Re: Gebrauchtes Reiserad überprüfen

von: Behördenrad

Re: Gebrauchtes Reiserad überprüfen - 21.05.17 07:21

Nachstehendes gilt, wenn auch auf das hier diskutierte Rad bezogen, ganz allgemein für den Gebrauchtrad-Kauf:

Ich kann Dir aus meinen "Kellerbeständen" ein Rad zusammenbauen (Rennrad, Randonneur), welches ich dann als "neu, neuwertig, keine 500 km, 1 Monat alt, etc." korrekt anbieten könnte.
Die verbauten, wertbestimmenden Teile (Rahmen, Gabel, Räder, Schaltung, Träger, etc) wären aber zw. mind. 10 - 15 Jahre alt (aber ungefahrene Neuteile).

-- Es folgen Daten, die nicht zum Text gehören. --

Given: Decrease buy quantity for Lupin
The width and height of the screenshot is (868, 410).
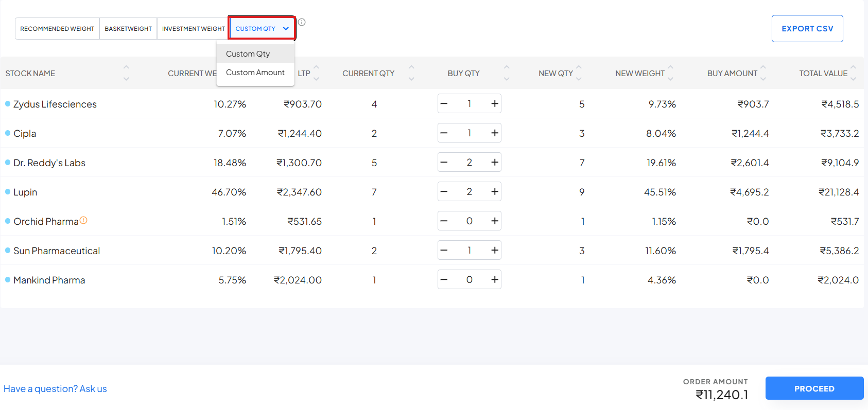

Jetzt könnte man dabei über "Betrug, Lüge, Übervorteilung, etc." lamentieren - oder mal etwas auf dem Boden bleiben und nachdenken.

Wenn ich mir das besagte Rad ansehe, dann ist da ausstattungsmäßig so ziemlich alles dran, was aus der obersten Schublade hinsichtlich Wertigkeit, Haltbarkeit und Gebrauchstauglichkeit kommt:

- Rohloff Disc ext. Ansteuerung (ca. 1200 € NP)
- komplette SON-Lichtanlage (ca. 400 € NP)
- EX 721 Felgen (ca. 120 € NP)
- Magura Gabel (ca. 800 € NP)
- angenommener VT-Rahmen (ca. 600 € NP)
- Chris King Steuersatz (ca. 150 € NP)
- Thudbuster LT (ca. 140 € NP)
- Tubus Smarti + Logo (ca. 160 € NP)
- Magura MT 7 Bremse (ca. 350 € NP - ohne Scheiben)

- plus den ganzen weiteren "Kleinkram" - dann liegt der rechnereische NP für ein derart ausgestattetes Rad bei weit über 4000 €.

Wenn der Zustand des Rades keine wirklich begründeten Zweifel an den genannten Kilometerleistungen aufkommen lässt, in den nicht gut putzbaren Ecken also nicht der Schmodder von 10 Jahren Nutzung steckt, Reifen, Sattel, Kurbel, Griffe, etc. nicht abgenutzt sind, dann ist das Rad als Ganzes zunächst mal kein "Blender-Angebot".
(ca. 2700 € kostet heute in neu allein fast der Rahmen und die beiden Laufräder - den Rest gibt's dann quasi umsonst oben drauf zwinker ). Fahrradteile haben ja den Vorteil, dass sie bei sachgerechter Lagerung weder faulig, noch weich oder sonst schlecht werden, sondern ihre Gebrauchstauglichkeit bleibt vollständig erhalten.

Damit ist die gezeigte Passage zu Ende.